The request: Copy every one of the following records word for word, without changing anything.

#####

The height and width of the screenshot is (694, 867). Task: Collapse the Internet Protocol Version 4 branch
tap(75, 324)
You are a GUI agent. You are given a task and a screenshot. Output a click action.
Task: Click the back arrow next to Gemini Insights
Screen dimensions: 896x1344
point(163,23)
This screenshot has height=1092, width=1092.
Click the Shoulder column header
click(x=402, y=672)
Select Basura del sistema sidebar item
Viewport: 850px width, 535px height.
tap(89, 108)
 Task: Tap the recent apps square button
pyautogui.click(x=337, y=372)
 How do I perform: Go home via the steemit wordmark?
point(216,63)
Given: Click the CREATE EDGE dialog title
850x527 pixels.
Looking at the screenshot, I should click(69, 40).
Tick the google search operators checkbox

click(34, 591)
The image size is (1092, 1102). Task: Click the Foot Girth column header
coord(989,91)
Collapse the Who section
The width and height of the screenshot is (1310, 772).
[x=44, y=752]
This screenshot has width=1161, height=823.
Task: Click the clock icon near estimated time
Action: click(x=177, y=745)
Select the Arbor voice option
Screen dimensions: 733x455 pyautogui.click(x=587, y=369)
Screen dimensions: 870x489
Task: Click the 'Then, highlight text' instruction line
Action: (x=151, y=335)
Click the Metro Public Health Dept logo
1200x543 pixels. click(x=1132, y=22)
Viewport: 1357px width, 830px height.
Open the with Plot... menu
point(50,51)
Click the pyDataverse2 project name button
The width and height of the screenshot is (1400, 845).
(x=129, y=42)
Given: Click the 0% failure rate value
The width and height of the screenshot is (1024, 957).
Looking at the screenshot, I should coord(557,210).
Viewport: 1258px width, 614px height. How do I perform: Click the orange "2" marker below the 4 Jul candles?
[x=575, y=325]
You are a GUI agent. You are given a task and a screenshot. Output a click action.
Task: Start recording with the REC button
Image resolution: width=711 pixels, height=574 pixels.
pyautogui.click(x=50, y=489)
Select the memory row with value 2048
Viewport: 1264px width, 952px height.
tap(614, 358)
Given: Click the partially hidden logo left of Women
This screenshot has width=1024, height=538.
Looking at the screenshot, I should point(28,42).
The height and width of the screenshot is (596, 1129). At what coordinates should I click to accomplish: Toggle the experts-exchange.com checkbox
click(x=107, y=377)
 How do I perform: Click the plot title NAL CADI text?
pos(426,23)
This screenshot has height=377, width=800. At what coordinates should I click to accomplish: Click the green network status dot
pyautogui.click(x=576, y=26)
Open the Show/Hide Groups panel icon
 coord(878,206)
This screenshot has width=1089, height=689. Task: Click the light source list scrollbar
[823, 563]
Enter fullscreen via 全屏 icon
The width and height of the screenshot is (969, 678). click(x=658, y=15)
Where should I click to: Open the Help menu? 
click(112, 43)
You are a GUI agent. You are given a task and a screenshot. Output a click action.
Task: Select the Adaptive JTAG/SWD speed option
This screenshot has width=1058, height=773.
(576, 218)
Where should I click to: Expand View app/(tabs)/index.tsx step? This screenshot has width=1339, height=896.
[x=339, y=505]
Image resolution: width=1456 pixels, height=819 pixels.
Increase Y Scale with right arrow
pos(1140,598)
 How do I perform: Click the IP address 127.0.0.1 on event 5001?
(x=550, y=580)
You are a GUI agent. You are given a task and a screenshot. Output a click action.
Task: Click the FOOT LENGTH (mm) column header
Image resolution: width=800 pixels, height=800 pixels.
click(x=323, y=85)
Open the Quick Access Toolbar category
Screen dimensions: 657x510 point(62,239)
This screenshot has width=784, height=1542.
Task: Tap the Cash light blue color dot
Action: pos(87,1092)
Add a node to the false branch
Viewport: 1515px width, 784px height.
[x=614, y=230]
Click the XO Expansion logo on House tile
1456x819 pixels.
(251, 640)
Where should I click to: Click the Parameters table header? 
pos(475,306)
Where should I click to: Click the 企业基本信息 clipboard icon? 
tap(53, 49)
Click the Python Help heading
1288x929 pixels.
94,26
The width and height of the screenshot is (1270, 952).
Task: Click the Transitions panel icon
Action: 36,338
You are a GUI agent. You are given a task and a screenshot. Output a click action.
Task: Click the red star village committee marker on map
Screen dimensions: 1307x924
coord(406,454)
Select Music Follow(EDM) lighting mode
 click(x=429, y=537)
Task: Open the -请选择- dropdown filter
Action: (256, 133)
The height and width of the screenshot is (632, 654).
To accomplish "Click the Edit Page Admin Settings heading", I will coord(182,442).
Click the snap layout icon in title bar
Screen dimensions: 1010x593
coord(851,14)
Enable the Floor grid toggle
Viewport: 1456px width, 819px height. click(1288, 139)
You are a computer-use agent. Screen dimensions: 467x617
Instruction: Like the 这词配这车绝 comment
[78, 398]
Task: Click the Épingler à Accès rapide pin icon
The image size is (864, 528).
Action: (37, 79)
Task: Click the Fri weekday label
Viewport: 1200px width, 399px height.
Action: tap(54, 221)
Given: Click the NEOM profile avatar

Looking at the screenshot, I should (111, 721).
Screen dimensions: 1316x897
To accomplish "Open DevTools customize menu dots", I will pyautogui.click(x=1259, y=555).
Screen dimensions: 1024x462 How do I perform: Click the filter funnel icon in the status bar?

#####

Complete output:
The height and width of the screenshot is (694, 867). Task: Collapse the Internet Protocol Version 4 branch
tap(75, 324)
You are a GUI agent. You are given a task and a screenshot. Output a click action.
Task: Click the back arrow next to Gemini Insights
Screen dimensions: 896x1344
point(163,23)
This screenshot has height=1092, width=1092.
Click the Shoulder column header
click(x=402, y=672)
Select Basura del sistema sidebar item
Viewport: 850px width, 535px height.
tap(89, 108)
 Task: Tap the recent apps square button
pyautogui.click(x=337, y=372)
 How do I perform: Go home via the steemit wordmark?
point(216,63)
Given: Click the CREATE EDGE dialog title
850x527 pixels.
Looking at the screenshot, I should click(69, 40).
Tick the google search operators checkbox

click(34, 591)
The image size is (1092, 1102). Task: Click the Foot Girth column header
coord(989,91)
Collapse the Who section
The width and height of the screenshot is (1310, 772).
[x=44, y=752]
This screenshot has width=1161, height=823.
Task: Click the clock icon near estimated time
Action: click(x=177, y=745)
Select the Arbor voice option
Screen dimensions: 733x455 pyautogui.click(x=587, y=369)
Screen dimensions: 870x489
Task: Click the 'Then, highlight text' instruction line
Action: (x=151, y=335)
Click the Metro Public Health Dept logo
1200x543 pixels. click(x=1132, y=22)
Viewport: 1357px width, 830px height.
Open the with Plot... menu
point(50,51)
Click the pyDataverse2 project name button
The width and height of the screenshot is (1400, 845).
(x=129, y=42)
Given: Click the 0% failure rate value
The width and height of the screenshot is (1024, 957).
Looking at the screenshot, I should coord(557,210).
Viewport: 1258px width, 614px height. How do I perform: Click the orange "2" marker below the 4 Jul candles?
[x=575, y=325]
You are a GUI agent. You are given a task and a screenshot. Output a click action.
Task: Start recording with the REC button
Image resolution: width=711 pixels, height=574 pixels.
pyautogui.click(x=50, y=489)
Select the memory row with value 2048
Viewport: 1264px width, 952px height.
tap(614, 358)
Given: Click the partially hidden logo left of Women
This screenshot has width=1024, height=538.
Looking at the screenshot, I should point(28,42).
The height and width of the screenshot is (596, 1129). At what coordinates should I click to accomplish: Toggle the experts-exchange.com checkbox
click(x=107, y=377)
 How do I perform: Click the plot title NAL CADI text?
pos(426,23)
This screenshot has height=377, width=800. At what coordinates should I click to accomplish: Click the green network status dot
pyautogui.click(x=576, y=26)
Open the Show/Hide Groups panel icon
 coord(878,206)
This screenshot has width=1089, height=689. Task: Click the light source list scrollbar
[823, 563]
Enter fullscreen via 全屏 icon
The width and height of the screenshot is (969, 678). click(x=658, y=15)
Where should I click to: Open the Help menu? 
click(112, 43)
You are a GUI agent. You are given a task and a screenshot. Output a click action.
Task: Select the Adaptive JTAG/SWD speed option
This screenshot has width=1058, height=773.
(576, 218)
Where should I click to: Expand View app/(tabs)/index.tsx step? This screenshot has width=1339, height=896.
[x=339, y=505]
Image resolution: width=1456 pixels, height=819 pixels.
Increase Y Scale with right arrow
pos(1140,598)
 How do I perform: Click the IP address 127.0.0.1 on event 5001?
(x=550, y=580)
You are a GUI agent. You are given a task and a screenshot. Output a click action.
Task: Click the FOOT LENGTH (mm) column header
Image resolution: width=800 pixels, height=800 pixels.
click(x=323, y=85)
Open the Quick Access Toolbar category
Screen dimensions: 657x510 point(62,239)
This screenshot has width=784, height=1542.
Task: Tap the Cash light blue color dot
Action: pos(87,1092)
Add a node to the false branch
Viewport: 1515px width, 784px height.
[x=614, y=230]
Click the XO Expansion logo on House tile
1456x819 pixels.
(251, 640)
Where should I click to: Click the Parameters table header? 
pos(475,306)
Where should I click to: Click the 企业基本信息 clipboard icon? 
tap(53, 49)
Click the Python Help heading
1288x929 pixels.
94,26
The width and height of the screenshot is (1270, 952).
Task: Click the Transitions panel icon
Action: 36,338
You are a GUI agent. You are given a task and a screenshot. Output a click action.
Task: Click the red star village committee marker on map
Screen dimensions: 1307x924
coord(406,454)
Select Music Follow(EDM) lighting mode
 click(x=429, y=537)
Task: Open the -请选择- dropdown filter
Action: (256, 133)
The height and width of the screenshot is (632, 654).
To accomplish "Click the Edit Page Admin Settings heading", I will coord(182,442).
Click the snap layout icon in title bar
Screen dimensions: 1010x593
coord(851,14)
Enable the Floor grid toggle
Viewport: 1456px width, 819px height. click(1288, 139)
You are a computer-use agent. Screen dimensions: 467x617
Instruction: Like the 这词配这车绝 comment
[78, 398]
Task: Click the Épingler à Accès rapide pin icon
The image size is (864, 528).
Action: (37, 79)
Task: Click the Fri weekday label
Viewport: 1200px width, 399px height.
Action: tap(54, 221)
Given: Click the NEOM profile avatar

Looking at the screenshot, I should (111, 721).
Screen dimensions: 1316x897
To accomplish "Open DevTools customize menu dots", I will pyautogui.click(x=1259, y=555).
Screen dimensions: 1024x462 How do I perform: Click the filter funnel icon in the status bar?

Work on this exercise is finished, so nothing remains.